Nate glances at him, nods. "For the moment," he says to the faces spread before him, "we are choosing to believe that Ray Person is, in some form, still alive. He may not be able to physically overcome Cuckoo's control, but we are working under the assumption that, if Cuckoo is removed, Ray will be for all intents and purposes himself again."

He looks around the table: there's nodding from every quarter, some of it more reluctant, some of it more enthusiastic. He's gathered all the sergeants from his platoon; though some of them have more love for Ray than others, he trusts their judgment, and he trusts their ability to work through this.

"Let's consider our options, gentlemen," he says, spreads his hands flat on the table. "What can we do?"

There's a silence. Lovell asks into it, "Isn't there a way to just disable the alien? Pull the computer apart?"

"Sure, dawg," says Poke, "and then we're stuck out in deep space forever, even assuming the damn thing is based in the computer and not in Person's fucked-up brain."

"Well," says Mike, "how did it survive getting shot in the head on the Linnl Bittering?"

"The pilot of the Linnl Bittering had been dead for days when they docked on Proxima Centauri," Nate points out. "It's entirely possible that Cuckoo realized what the pilot was planning to do and escaped back into local space just before he did it."

"Or it's possible that it just can't be killed," says Pappy, a thoughtful drawl.

"Unlikely," says Brad. "When I threatened to shoot Ray's body upon initial contact, it tried very hard to convince me not to."

"And succeeded," says Poke. At Brad's glare, he shrugs. "Can't help what you did, dawg. Mighta done the same."

"So it does live in Ray's body," says Rudy, "if shooting Ray would kill it."

"If shooting Ray _would_ kill it," says Mike, quiet, "we're going to have to consider that as a possible solution."

Brad's fingers curl into fists. "As a last resort," Mike adds, without looking at Brad's side of the table.

"Let's find first resorts, then," says Nate, businesslike.

"Get it to possess Schwetje," says Baptista, quick and accented. "Shoot Schwetje in the face. No problem."

There's laughter from around the table. Nate says, "Attractive as that might sound to some of us, gentlemen, it'd be tricky to actually get it to work. Cuckoo's already tried to possess Schwetje once, Schwetje knows how to resist it.
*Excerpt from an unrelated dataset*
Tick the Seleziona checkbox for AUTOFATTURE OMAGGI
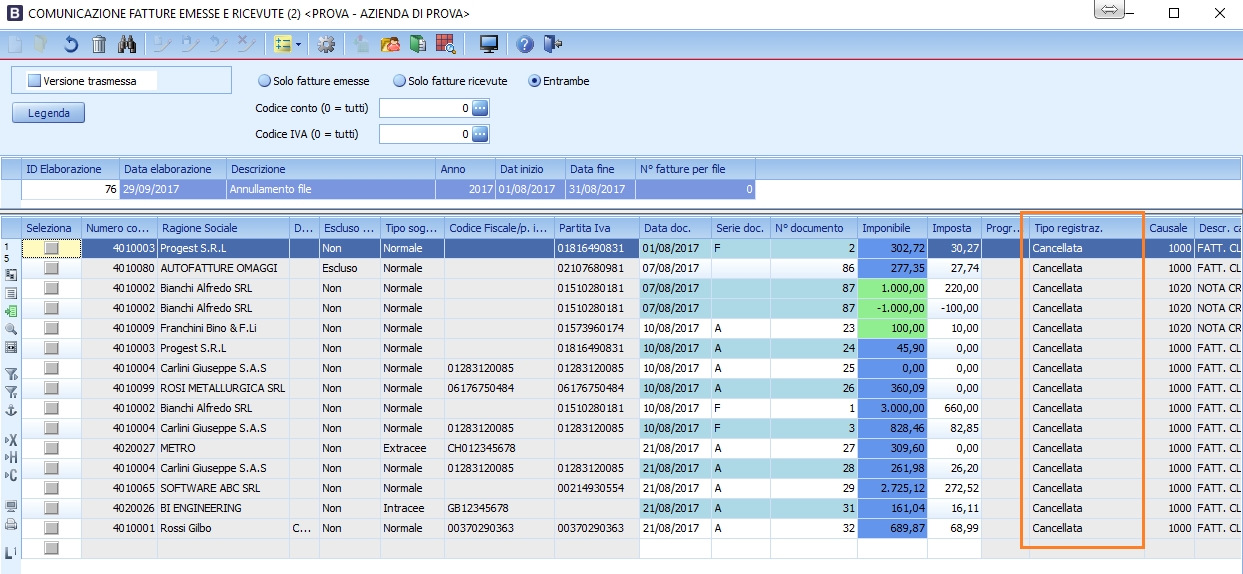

Unless he actually agrees to be possessed and then killed, he'll be too on his guard for it to work a second time."

"Wouldn't be too hard, sir," says Brad. "Strap Schwetje down. Tape his eyelids open. Dump him in the comm room and fetch him an hour later."

"That's another option," says Nate, nodding; it's not as if he's comfortable with the idea, but it's one that he suspects most people on the ship would be able to live with. "Anyone else?"

"We could try talking to it," Rudy suggests.

Every eye at the table turns to him. _"Talk_ to it?" says Poke, disbelieving.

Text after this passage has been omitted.